By Hope Belli Tinney, WSU Today

PULLMAN – Americans don’t tend to take a “buyer beware” approach to food consumption, but perhaps they should.

William D. “Bill” Marler, an expert in food-borne illness and the law, spoke at WSU Pullman Wednesday to say that food-borne illness is far more prevalent than most people realize and the United States should be doing more to confront the problem.

“It’s not easy being an eater in America,” Marler said. “There’s a lot of stuff out there that can kill you.”

‘Chasing the Ambulance Away’

Marler, a WSU alumnus and former regent, delivered a talk titled, “Chasing the Ambulance Away: Reshaping the Role of the Personal Injury Lawyer in Society and the Law,” as part of the WSU Common Reading lecture series that centers around this year’s book selection, “The Omnivore’s Dilemma,” by Michael Pollan.

In some people’s mind, personal injury lawyers are “ambulance-chasing, bottom-sucking” parasites, Marler said, and he doesn’t disagree.

“I’ll tell you right now, that’s me,” he said. “That’s who I am.” But, he said, “There is a place in society for a parasite like me.”

Make it painful

Marler’s Seattle firm, Marler Clark, has earned more than $500 million for victims of food-borne illness caused by organisms such as E. coli, salmonella and listeria. His goal is to make the settlements so painful that businesses will guard food safety as if their lives depend on it because, in fact, our lives do depend on it.

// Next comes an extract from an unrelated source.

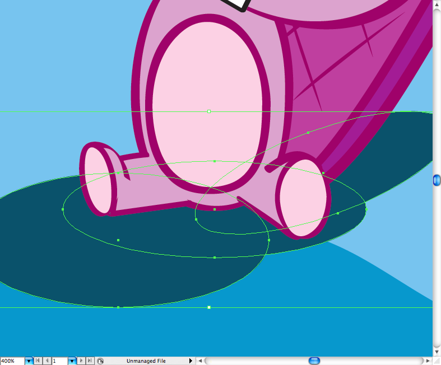The width and height of the screenshot is (441, 365).
Task: Click the upper guide line center point
Action: tap(209, 111)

According to statistics from the U.S. Food and Drug Administration, about 76 million people are sickened by a food-borne illness each year, hundreds of thousands of people are hospitalized and about 5,000 die. A report last week, funded by the Pew Charitable Trust, estimated that those illnesses cost the United States $152 billion annually in health care and other losses.

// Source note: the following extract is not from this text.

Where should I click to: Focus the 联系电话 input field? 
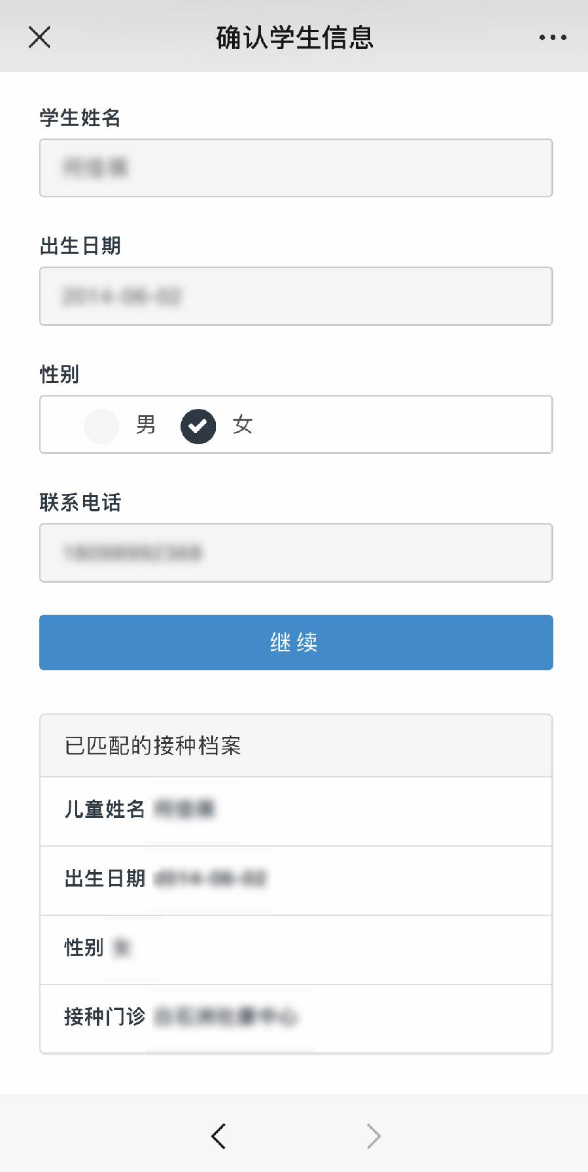tap(296, 553)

Memory lane of food poisoning

During Marler’s 90-minute presentation he took the audience down a memory lane of significant food-borne illness cases, from tainted hamburger at Jack-in-the-Box in 1993, through the Odwalla apple juice poisoning in 1996, to tainted spinach in the Salinas Valley in 2006, to contaminated peanut butter at a ConAgra plant in 2007.

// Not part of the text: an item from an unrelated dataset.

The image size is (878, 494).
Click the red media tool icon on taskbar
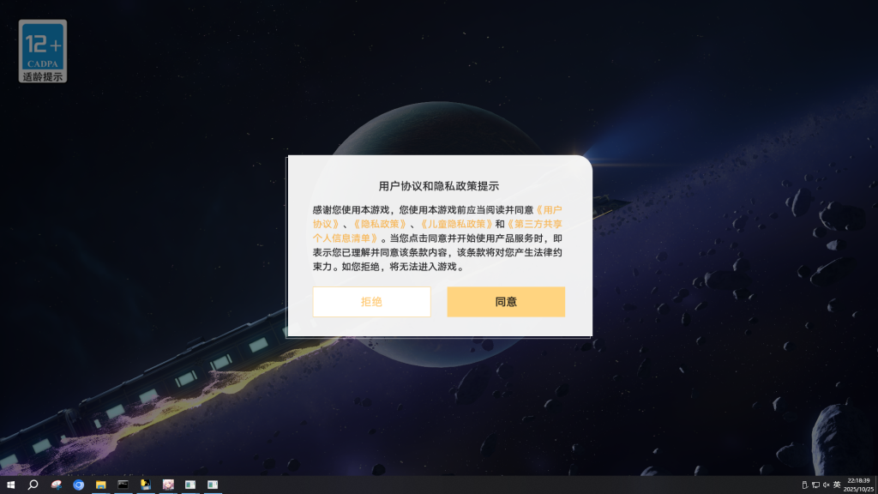click(x=57, y=485)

Marler said he sometimes feels like the boy who sticks his finger in the dike to hold back the water, but as soon as he does, another leak spouts.

“If you don’t like lawyers, one of the things to do is to fix the food system,” he said.

Europe does better job

The European Union does a much better job of protecting its food system, he said, mostly through increased regulation and rigorous enforcement on the front end and criminal prosecution on the back end.

In the United States, he said, there are regulations on the books, but often there is insufficient funding to monitor or enforce food safety laws. In the nearly two decades that he has been involved in these issues, he said, only a handful of people in the United States have been fined and only two people have been jailed.

Execution

In China, by contrast, two men were executed in 2009 for their role in a melamine-tainted milk scandal that killed six and sickened 300,000.

Marler’s list of recommendations for improving food safety include:

– increased surveillance
– more cooperation among government agencies
– better training of food handlers
– stiffer licensing requirements
– more food inspections
– reform so agencies are more proactive
– heavier legal consequences
– use of technology to make food traceable from field to fork
– funding and promotion of food safety research
– tax breaks to companies that have low profit margins
– improvement of consumer understanding

“I think what I do is honorable,” Marler said. "It’s right, but it’s not complete.” The government and the consumer have to do their parts as well, he said.